Biz aslında içimizdeki çürük yumurtaları temizlemekte mahir bir meslek gurubuyuz.
Ama halk olarak siz bu temizliği yapmamıza bir türlü müsaade etmiyorsunuz. Şarlatanların muayenehaneleri önünde kuyruklar oluşturuyorsunuz, şarlatanlar televizyona çıktığında ağzınız açık izlenme rekorları kırdırıyorsunuz. Siz temizliğe müsaade etmeyince devlet de müsaade etmiyor. Temizlik olmayınca mikroplar hızla üremeye başlıyor. Sivilce misali.
Ve sağlık sektöründe iltihap o küçük sivilceler birikti birikti kocaman bir apse oldu.
Bakın şimdi o apselerden biri patladı, cerahat sokaklara yayıldı, evlerinize girdi, üstünüze başınıza bulaştı.
Ülkede insanlar bu kirli, kokuşmuş, berbat sistemi sorguluyor.
Zorla da olsa insanlar medyayı, siyaseti bu mindere çekti. Onların da sorgulamasını sağladı. Yavaş yavaş siyasi partiler, sivil toplum örgütleri falan sahaya indi.
Bu arada sessiz bir kurum var.
Türk Tabipleri Birliği.
İlk çığlık atması beklenen. Konunun ilk muhatabı. Davanın savcısı olması beklenen bu kurum “sessiz”

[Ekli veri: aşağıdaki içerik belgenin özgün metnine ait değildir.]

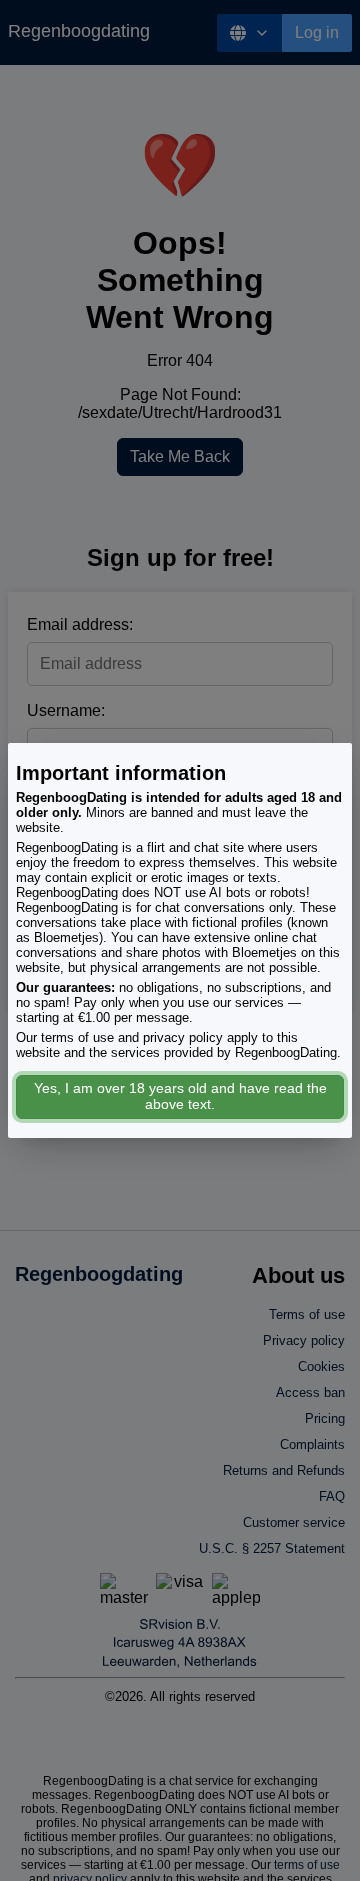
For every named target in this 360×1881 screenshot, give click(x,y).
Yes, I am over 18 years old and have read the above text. (180, 1096)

Sakın ona bakarak bu ülkedeki 150.000 hekimi suçlamayın.
150.000 hekim içinden sadece 4.000 tanesinin oyu ile o koltukları utanmadan işgal ediyorlar.
Yani temsil kabiliyetleri sadece binde yarım.

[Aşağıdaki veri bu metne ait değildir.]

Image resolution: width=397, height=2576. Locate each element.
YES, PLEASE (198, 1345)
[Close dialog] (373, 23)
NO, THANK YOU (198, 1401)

Ve sessizliklerine bakılırsa…
Kaynak: https://x.com/OpDrBilgehan/status/1847594188688200150
***
EK 1 (20.10.2024): ÇAMAŞIR MAKİNESİ
Kara para aklamak mı istiyorsun?
Kirli paranın temizlenmeye mi ihtiyacı var? Al sana dünyanın en büyük çamaşır makinesi!
Türk özel sağlık sistemi.
Büyük makinedir.
Sen olmadık adamların, kodamanların, siyasi figürlerin, mafyavari tiplerin neden özel hastane ve sağlık merkezleri kurduğunu, bu merkezlerin sahibi olduğunu hiç merak etmiyor musun?
Çok mu hayırseverler? Senin, ailenin, çocuğunun sağlığını mı düşünüyorlar? Yanılıyorsun.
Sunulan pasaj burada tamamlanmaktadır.